### WORK TO COMPLETE
Rewrite the lines below, replacing every "Instruction" with "Goal" and leaving everything else unchanged.

### MATERIAL FOR THIS TASK
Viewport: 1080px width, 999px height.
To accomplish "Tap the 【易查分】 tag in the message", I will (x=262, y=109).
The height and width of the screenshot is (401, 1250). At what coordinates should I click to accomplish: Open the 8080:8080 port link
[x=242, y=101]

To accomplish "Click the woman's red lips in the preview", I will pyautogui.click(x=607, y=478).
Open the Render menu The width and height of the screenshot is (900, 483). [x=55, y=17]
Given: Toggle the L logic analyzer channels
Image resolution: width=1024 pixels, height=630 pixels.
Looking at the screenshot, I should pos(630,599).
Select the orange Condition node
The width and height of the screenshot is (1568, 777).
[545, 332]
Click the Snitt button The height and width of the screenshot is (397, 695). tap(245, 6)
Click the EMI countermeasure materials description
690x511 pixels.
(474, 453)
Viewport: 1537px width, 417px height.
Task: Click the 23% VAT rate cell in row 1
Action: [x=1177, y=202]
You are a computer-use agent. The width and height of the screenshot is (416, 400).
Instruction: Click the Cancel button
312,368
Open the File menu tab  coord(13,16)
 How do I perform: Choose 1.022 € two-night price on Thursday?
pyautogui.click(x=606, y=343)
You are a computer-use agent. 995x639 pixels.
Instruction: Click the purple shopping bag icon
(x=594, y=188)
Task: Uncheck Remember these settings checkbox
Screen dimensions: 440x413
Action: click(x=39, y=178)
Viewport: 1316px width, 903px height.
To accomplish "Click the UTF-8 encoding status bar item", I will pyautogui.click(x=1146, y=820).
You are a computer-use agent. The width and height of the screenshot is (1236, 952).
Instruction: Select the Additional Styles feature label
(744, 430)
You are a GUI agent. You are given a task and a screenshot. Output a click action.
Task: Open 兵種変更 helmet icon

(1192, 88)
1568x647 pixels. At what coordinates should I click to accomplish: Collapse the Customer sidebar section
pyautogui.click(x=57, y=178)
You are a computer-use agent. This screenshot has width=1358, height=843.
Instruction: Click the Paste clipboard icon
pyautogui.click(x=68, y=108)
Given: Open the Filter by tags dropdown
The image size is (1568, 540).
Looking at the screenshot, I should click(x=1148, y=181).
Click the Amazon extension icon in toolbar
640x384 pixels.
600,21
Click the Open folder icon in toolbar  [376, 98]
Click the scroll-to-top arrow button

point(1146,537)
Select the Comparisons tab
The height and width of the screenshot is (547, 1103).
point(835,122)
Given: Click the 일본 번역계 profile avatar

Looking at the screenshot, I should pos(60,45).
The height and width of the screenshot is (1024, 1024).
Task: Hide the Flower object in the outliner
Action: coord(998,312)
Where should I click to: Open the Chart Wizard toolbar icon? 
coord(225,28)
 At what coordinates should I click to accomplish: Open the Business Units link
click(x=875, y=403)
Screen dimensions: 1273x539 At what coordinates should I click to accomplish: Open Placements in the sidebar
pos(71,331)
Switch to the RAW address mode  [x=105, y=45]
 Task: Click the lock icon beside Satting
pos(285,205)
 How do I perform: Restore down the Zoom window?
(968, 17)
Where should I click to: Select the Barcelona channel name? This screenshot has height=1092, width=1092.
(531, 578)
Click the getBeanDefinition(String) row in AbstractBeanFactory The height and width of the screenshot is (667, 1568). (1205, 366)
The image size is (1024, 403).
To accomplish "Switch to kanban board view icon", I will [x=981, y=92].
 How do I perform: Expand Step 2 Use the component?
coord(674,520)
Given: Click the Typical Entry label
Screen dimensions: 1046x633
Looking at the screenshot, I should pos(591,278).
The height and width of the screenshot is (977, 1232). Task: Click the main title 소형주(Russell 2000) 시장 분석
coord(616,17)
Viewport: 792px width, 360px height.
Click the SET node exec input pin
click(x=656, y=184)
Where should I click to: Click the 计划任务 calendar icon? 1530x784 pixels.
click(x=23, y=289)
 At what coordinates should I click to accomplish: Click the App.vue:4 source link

### WRITTEN SOLUTION
Viewport: 1080px width, 999px height.
To accomplish "Tap the 【易查分】 tag in the message", I will (x=262, y=109).
The height and width of the screenshot is (401, 1250). At what coordinates should I click to accomplish: Open the 8080:8080 port link
[x=242, y=101]

To accomplish "Click the woman's red lips in the preview", I will pyautogui.click(x=607, y=478).
Open the Render menu The width and height of the screenshot is (900, 483). [x=55, y=17]
Given: Toggle the L logic analyzer channels
Image resolution: width=1024 pixels, height=630 pixels.
Looking at the screenshot, I should pos(630,599).
Select the orange Condition node
The width and height of the screenshot is (1568, 777).
[545, 332]
Click the Snitt button The height and width of the screenshot is (397, 695). tap(245, 6)
Click the EMI countermeasure materials description
690x511 pixels.
(474, 453)
Viewport: 1537px width, 417px height.
Task: Click the 23% VAT rate cell in row 1
Action: [x=1177, y=202]
You are a computer-use agent. The width and height of the screenshot is (416, 400).
Goal: Click the Cancel button
312,368
Open the File menu tab  coord(13,16)
 How do I perform: Choose 1.022 € two-night price on Thursday?
pyautogui.click(x=606, y=343)
You are a computer-use agent. 995x639 pixels.
Goal: Click the purple shopping bag icon
(x=594, y=188)
Task: Uncheck Remember these settings checkbox
Screen dimensions: 440x413
Action: click(x=39, y=178)
Viewport: 1316px width, 903px height.
To accomplish "Click the UTF-8 encoding status bar item", I will pyautogui.click(x=1146, y=820).
You are a computer-use agent. The width and height of the screenshot is (1236, 952).
Goal: Select the Additional Styles feature label
(744, 430)
You are a GUI agent. You are given a task and a screenshot. Output a click action.
Task: Open 兵種変更 helmet icon

(1192, 88)
1568x647 pixels. At what coordinates should I click to accomplish: Collapse the Customer sidebar section
pyautogui.click(x=57, y=178)
You are a computer-use agent. This screenshot has width=1358, height=843.
Goal: Click the Paste clipboard icon
pyautogui.click(x=68, y=108)
Given: Open the Filter by tags dropdown
The image size is (1568, 540).
Looking at the screenshot, I should click(x=1148, y=181).
Click the Amazon extension icon in toolbar
640x384 pixels.
600,21
Click the Open folder icon in toolbar  [376, 98]
Click the scroll-to-top arrow button

point(1146,537)
Select the Comparisons tab
The height and width of the screenshot is (547, 1103).
point(835,122)
Given: Click the 일본 번역계 profile avatar

Looking at the screenshot, I should pos(60,45).
The height and width of the screenshot is (1024, 1024).
Task: Hide the Flower object in the outliner
Action: coord(998,312)
Where should I click to: Open the Chart Wizard toolbar icon? 
coord(225,28)
 At what coordinates should I click to accomplish: Open the Business Units link
click(x=875, y=403)
Screen dimensions: 1273x539 At what coordinates should I click to accomplish: Open Placements in the sidebar
pos(71,331)
Switch to the RAW address mode  [x=105, y=45]
 Task: Click the lock icon beside Satting
pos(285,205)
 How do I perform: Restore down the Zoom window?
(968, 17)
Where should I click to: Select the Barcelona channel name? This screenshot has height=1092, width=1092.
(531, 578)
Click the getBeanDefinition(String) row in AbstractBeanFactory The height and width of the screenshot is (667, 1568). (1205, 366)
The image size is (1024, 403).
To accomplish "Switch to kanban board view icon", I will [x=981, y=92].
 How do I perform: Expand Step 2 Use the component?
coord(674,520)
Given: Click the Typical Entry label
Screen dimensions: 1046x633
Looking at the screenshot, I should pos(591,278).
The height and width of the screenshot is (977, 1232). Task: Click the main title 소형주(Russell 2000) 시장 분석
coord(616,17)
Viewport: 792px width, 360px height.
Click the SET node exec input pin
click(x=656, y=184)
Where should I click to: Click the 计划任务 calendar icon? 1530x784 pixels.
click(x=23, y=289)
 At what coordinates should I click to accomplish: Click the App.vue:4 source link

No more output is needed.